I’ve never been one for holidays, Christmas especially. While a sucker for snow-globe-redolent mornings and Frank Capra black and white, I’ve always felt that the day itself — in the wake of such frenzied hype and laden with compulsory cheer — inevitably disappoints. Thanksgiving seems equally susceptible to letdown. I have oddly learned to adore the watery globs that are my Aunt Sandy’s mashed potatoes, even find myself genuinely laughing at my Dad’s tipsy tales of his youth. But the idea that reunion and merriment are only truly necessary over this one meal in November always seemed a little silly. Although my decision to spend Thanksgiving in Evanston wasn’t an attempt at some premeditated statement — more so just a Monday afternoon playwriting class and the not-so-thrifty price of plane tickets — I couldn’t help but get a little giddy with the prospect of countering tradition, too.
Countering tradition, according to a couple of college students invading a friend’s apartment, consisted of Motown playlists and sweet potatoes that taste like pie. Of sporadic phone calls and frantic Google how-to’s and questions like “Where are the innards?” Of cheap red wine and board games you don’t have to pretend to mock. After bouts of turkey-cursing, of scouring shelves for forgotten ingredients, of lost staring contests with dogged oven doors, two friends, myself, and a smattering of Northwestern stragglers, shared dinner.
There wasn’t room for all of us on the shoddy wooden breakfast nook, so in true hippie style, we sat on a blanket on the floor, the gravy seeping out from under our paper plates and onto our knees. There were nine of us in all — some recently introduced, others former dorm-mates, assorted acquaintances — but there could have been ten. Earlier that evening, in light of a slight cooking mishap, I had knocked on arbitrary neighbor’s doors in order to ask a favor. At the end of what appeared to be a futile quest, an obliging Peter answered, alone and turkey-less, and thoughtfully let us borrow his oven. We invited him to Vagabond Thanksgiving but he graciously declined. We left him a piece of pumpkin bread outside his door instead.

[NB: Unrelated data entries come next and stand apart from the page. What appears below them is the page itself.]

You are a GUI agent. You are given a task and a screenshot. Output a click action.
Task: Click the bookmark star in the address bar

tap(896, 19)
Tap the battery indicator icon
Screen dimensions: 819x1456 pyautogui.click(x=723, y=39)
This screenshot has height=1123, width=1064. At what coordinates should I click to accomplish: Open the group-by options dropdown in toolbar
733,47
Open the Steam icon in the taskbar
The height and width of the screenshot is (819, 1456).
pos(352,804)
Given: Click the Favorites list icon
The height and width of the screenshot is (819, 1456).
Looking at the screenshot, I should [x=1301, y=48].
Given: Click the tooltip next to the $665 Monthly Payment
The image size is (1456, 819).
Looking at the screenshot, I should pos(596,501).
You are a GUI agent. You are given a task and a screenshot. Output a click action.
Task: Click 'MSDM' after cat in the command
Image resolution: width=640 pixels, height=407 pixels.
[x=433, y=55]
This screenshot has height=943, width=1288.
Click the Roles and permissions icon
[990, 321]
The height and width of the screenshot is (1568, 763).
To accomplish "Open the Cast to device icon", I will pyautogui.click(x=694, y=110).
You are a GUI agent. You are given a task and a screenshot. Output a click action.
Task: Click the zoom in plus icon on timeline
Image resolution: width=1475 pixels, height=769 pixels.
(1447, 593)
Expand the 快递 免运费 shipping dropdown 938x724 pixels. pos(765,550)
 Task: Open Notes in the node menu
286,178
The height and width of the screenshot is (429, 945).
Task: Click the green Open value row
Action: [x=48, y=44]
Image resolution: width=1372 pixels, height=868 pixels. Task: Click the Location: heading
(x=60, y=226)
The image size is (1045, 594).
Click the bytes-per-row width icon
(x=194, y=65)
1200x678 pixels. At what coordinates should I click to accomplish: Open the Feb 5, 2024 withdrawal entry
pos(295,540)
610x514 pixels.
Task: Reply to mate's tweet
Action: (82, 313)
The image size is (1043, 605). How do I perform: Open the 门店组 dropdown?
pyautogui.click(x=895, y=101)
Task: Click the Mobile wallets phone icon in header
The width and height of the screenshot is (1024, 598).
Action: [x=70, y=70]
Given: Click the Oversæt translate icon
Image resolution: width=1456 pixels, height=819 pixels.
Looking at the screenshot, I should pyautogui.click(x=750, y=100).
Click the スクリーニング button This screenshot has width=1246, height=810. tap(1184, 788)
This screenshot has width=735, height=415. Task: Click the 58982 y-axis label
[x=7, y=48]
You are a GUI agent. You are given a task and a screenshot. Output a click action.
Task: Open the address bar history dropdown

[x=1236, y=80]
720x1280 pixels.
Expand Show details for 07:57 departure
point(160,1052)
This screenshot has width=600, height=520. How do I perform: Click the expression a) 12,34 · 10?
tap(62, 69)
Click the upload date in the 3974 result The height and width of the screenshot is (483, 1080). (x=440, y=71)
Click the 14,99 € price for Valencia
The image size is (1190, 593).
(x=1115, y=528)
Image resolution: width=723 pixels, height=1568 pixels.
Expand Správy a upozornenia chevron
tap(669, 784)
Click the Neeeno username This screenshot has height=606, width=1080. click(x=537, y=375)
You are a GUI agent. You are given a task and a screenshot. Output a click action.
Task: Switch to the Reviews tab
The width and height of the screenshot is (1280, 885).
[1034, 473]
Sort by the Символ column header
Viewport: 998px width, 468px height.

I couldn’t quite call everyone around me family, but it didn’t seem to matter. After all, to a college student, the idea of home grows increasingly more vague. It is only a matter of time before kitchens and playgrounds become replaced by the familiarity of a dorm room or the habitual briskness of a walk from Kresge to Tech. I, too, was often victim to the careless slip of the tongue, expressing the statement, “I’m staying home” when literally meaning, “I’m staying at Northwestern.” A slip no less, but perhaps not so careless.
Sitting there, devouring dinner rolls, weighing the pros and cons of white versus dark meat, it wasn’t really an issue that we knew neither everyone’s major nor the name of everyone’s high school. Those small-talk staples obviously made appearances, but before it was time for seconds we had penetrated most of the superficial prattle. No, there weren’t any staggering philosophical dialogues this Thanksgiving; I did not forge miraculous, eternal friendships. Instead, there was more so a kind of unadorned comfort. Maybe it was because we had each unabashedly dug our hands into a bird carcass. Maybe it was because we listened to Passion Pit while scrubbing the dishes. Maybe it was because we could come together with the communal knowledge that we were all just a little bit abandoned.
Moonlight snuck through the blinds and drumsticks were playfully contested, and nothing really extraordinary happened at all. But maybe that was all we needed, maybe that’s all anyone ever needs.
This Thanksgiving, I’m content to be immersed in these simple things. I’m thankful for friends who get my stupid sense of humor, for surprise desserts left behind by strangers, and for cranberry sauce out of a can. And of course, I’m thankful for Jewel Osco, the rain, and the twisted, childlike pleasure that comes from carrying a turkey in a Beck’s bag down Chicago Avenue.